Ruling that the mother’s conduct was manifestly harmful for the daughter and contrary to her long-term interests, Mrs Justice Parker observed that the child had been manipulated into believing that her father did not want her; and she ordered that the girl should be taken into the care of social services as a half-way measure towards placing her in her father’s care. The court heard that the girl was likely to be resistant to being reunited with her father without such interim measures.

To the national media, this story stood out as an extraordinary moment, reversing normal prejudiced assumptions that a mother will give children kindly care while a feckless father swaggers off over the horizon.

Men’s and fathers’ groups saw the case in a different light, however. To them, it reflected a phenomenon that they see all too frequently – the elimination of fathers from their children’s lives by unmitigated, unscrupulous demands on the children’s loyalty on the part of the mother with custody, along with the unremitting denigration and belittling of the father.

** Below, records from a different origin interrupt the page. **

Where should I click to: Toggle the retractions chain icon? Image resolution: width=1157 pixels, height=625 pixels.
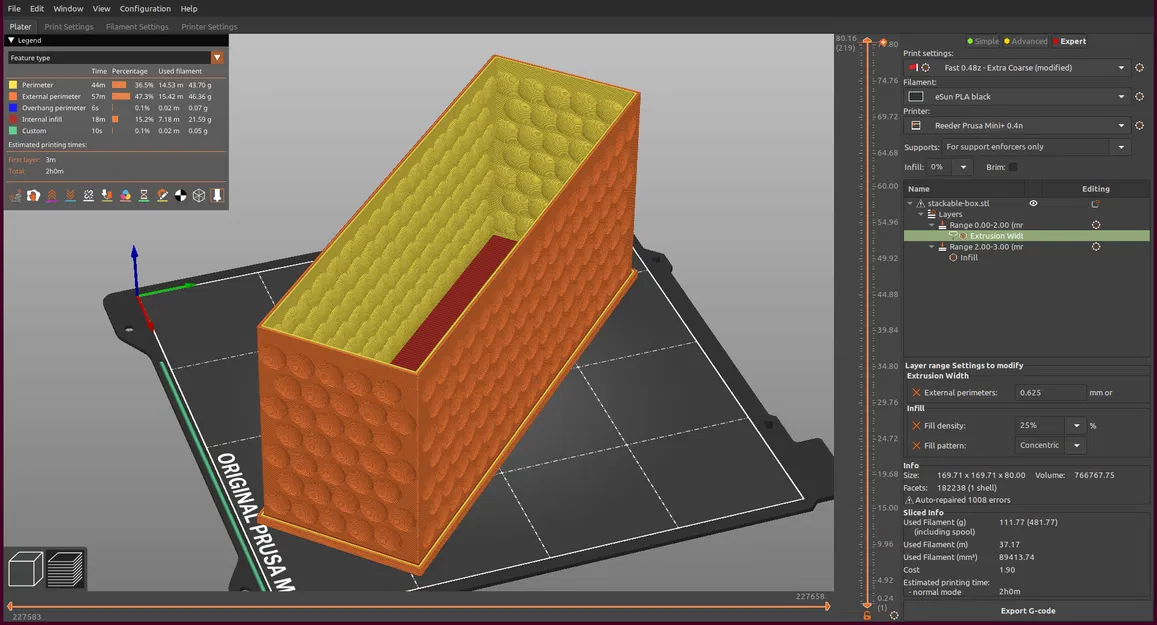(89, 196)
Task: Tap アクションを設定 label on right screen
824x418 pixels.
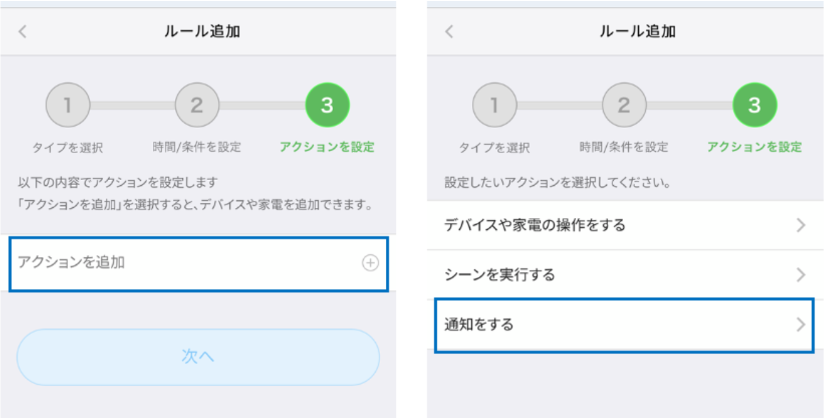Action: click(x=754, y=147)
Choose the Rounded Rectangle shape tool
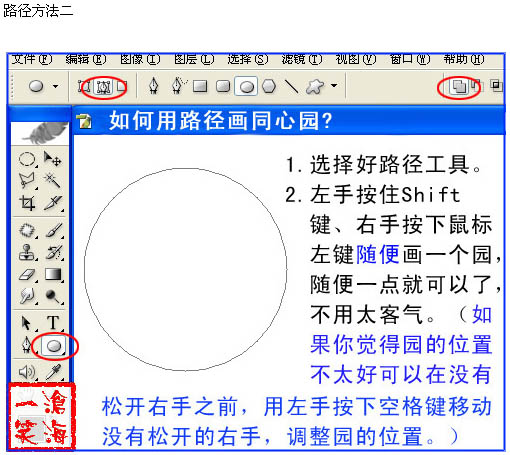The image size is (510, 455). coord(223,87)
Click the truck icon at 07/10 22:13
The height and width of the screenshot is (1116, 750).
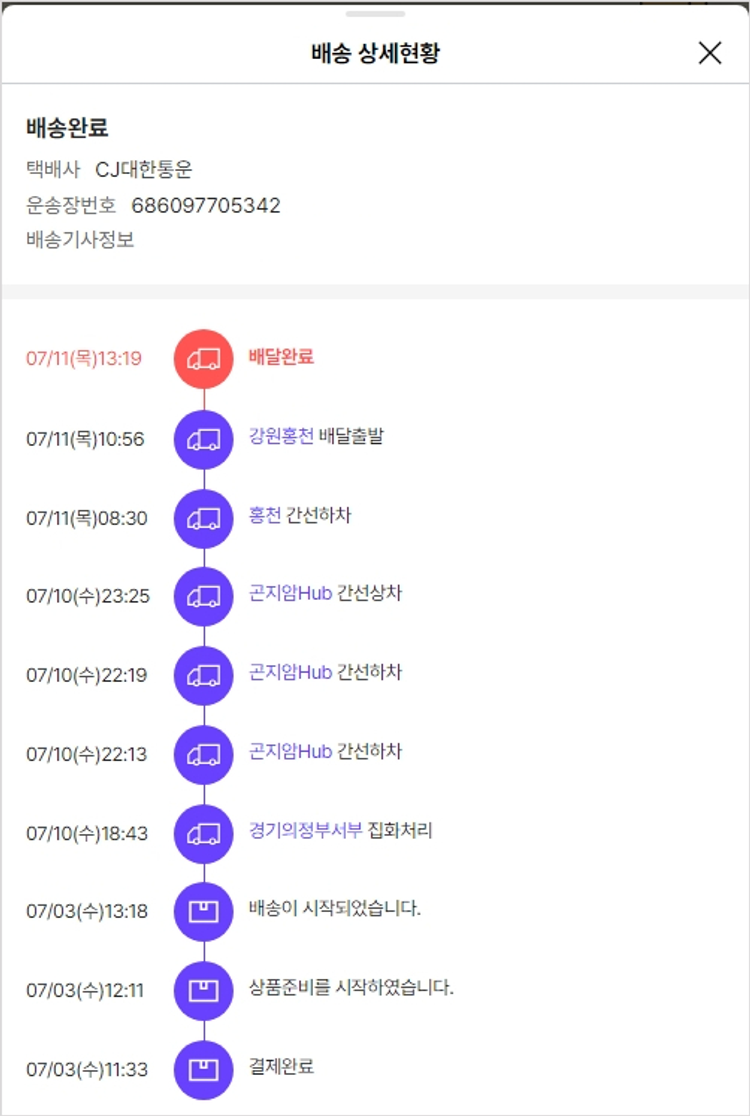[x=204, y=754]
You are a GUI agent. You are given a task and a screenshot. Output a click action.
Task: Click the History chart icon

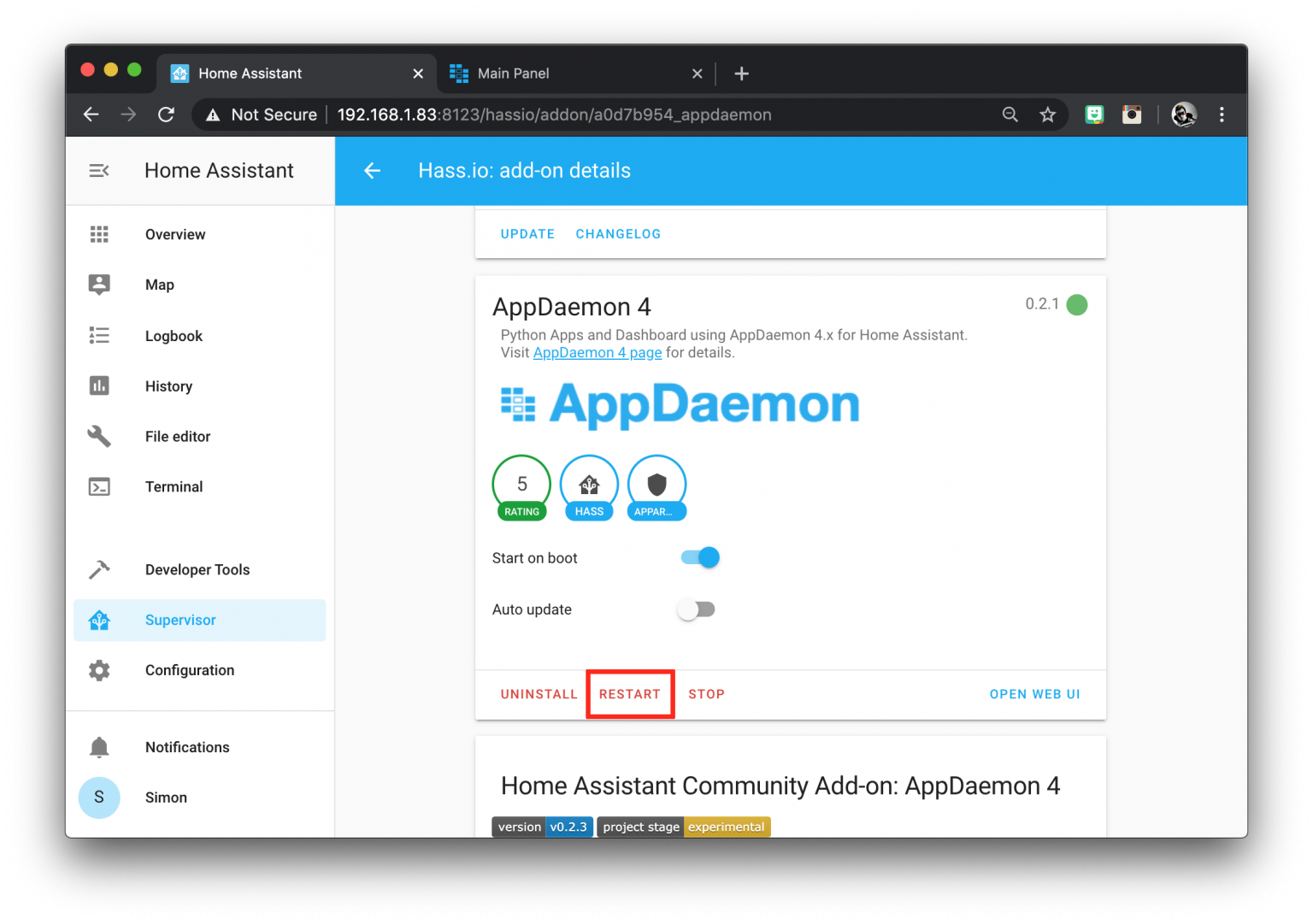click(99, 385)
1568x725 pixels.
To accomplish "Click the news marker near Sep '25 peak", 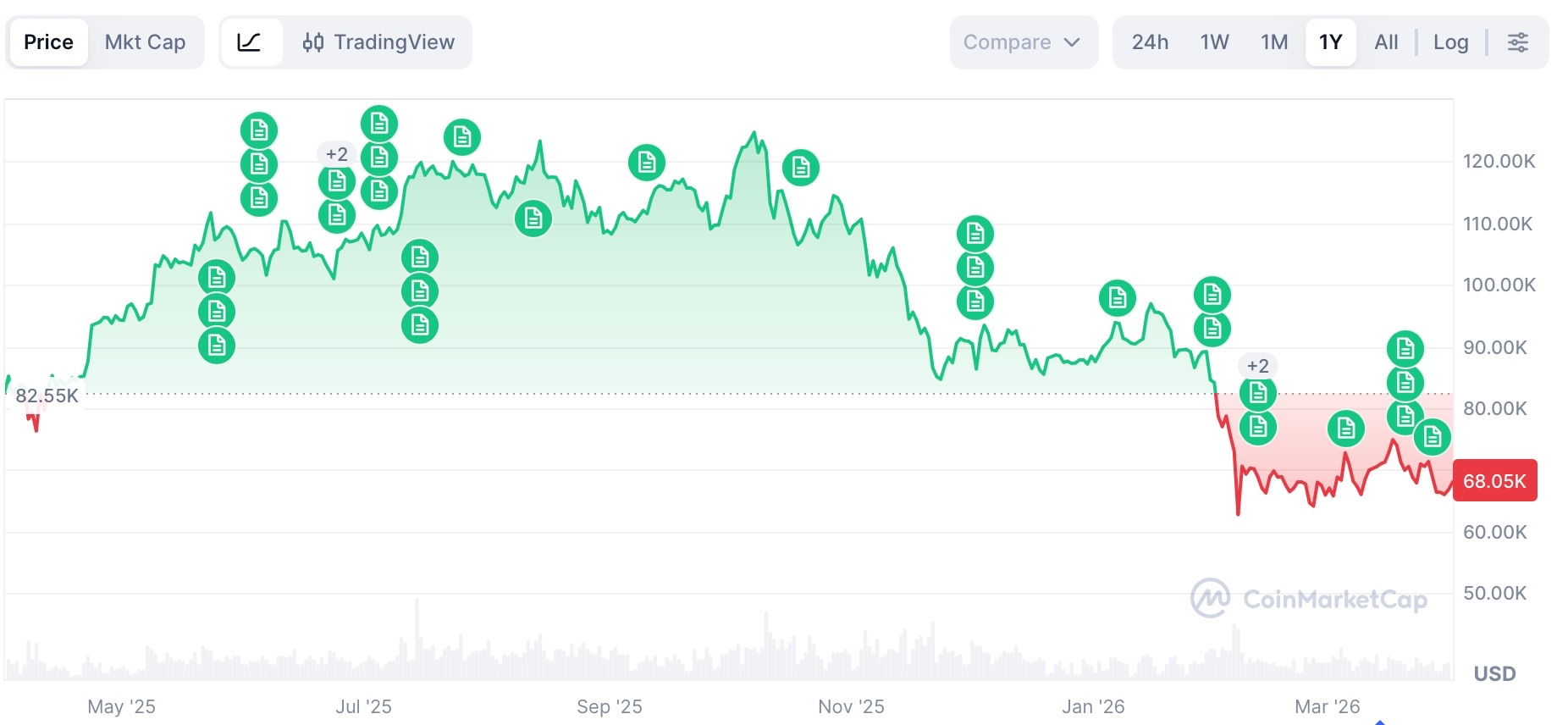I will [x=647, y=163].
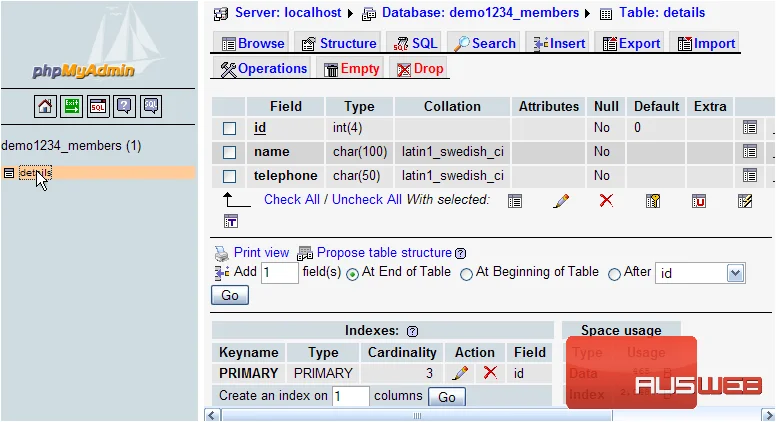Click the Home icon in left sidebar
This screenshot has width=776, height=422.
click(45, 106)
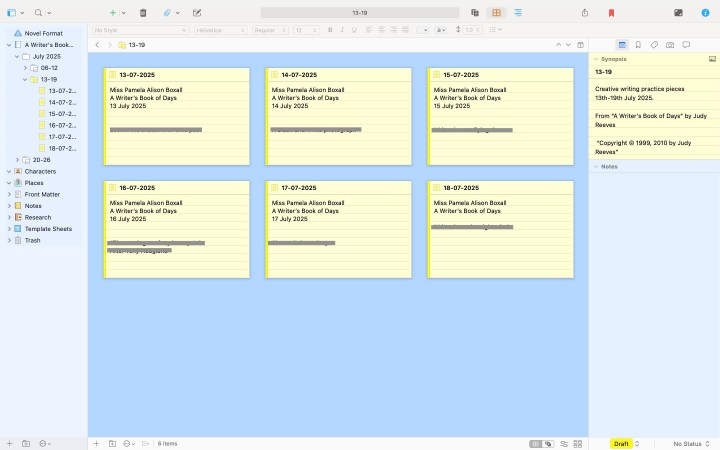Toggle the Inspector info button
Image resolution: width=720 pixels, height=450 pixels.
pos(705,13)
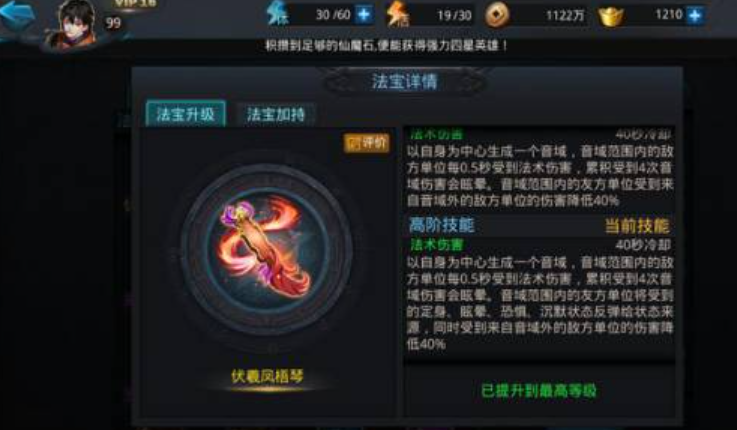Click the 高阶技能 header
Viewport: 737px width, 430px height.
tap(441, 225)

For those organisations, the only unusual feature of this case was that the harmful conduct of the mother was actually recognized by the court; and that, for once, officialdom did something about it.

As Ross Jones of Families Need Fathers put it: “We see lots of cases like this. Such conflicts of loyalty for the children do seem to be a common feature of high-conflict separations. It’s a huge problem for many users of our service and one which receives very little attention.”

Nine out of 10 children of separating or divorcing couples live most of the time with their mothers so the controlling parent is likely to be the woman and the estranged, undermined parent is likely to be the man. It is not unknown, however, for mothers to be on the receiving end of this process, where the children are living mostly with the father.

It is called “implacable hostility”. Some psychologists have written about “Parental Alienation Syndrome” but that designation is not recognized by the courts. The phenomenon is so broadly overlooked in the family law system that no official figures exist for the numbers of children it may affect.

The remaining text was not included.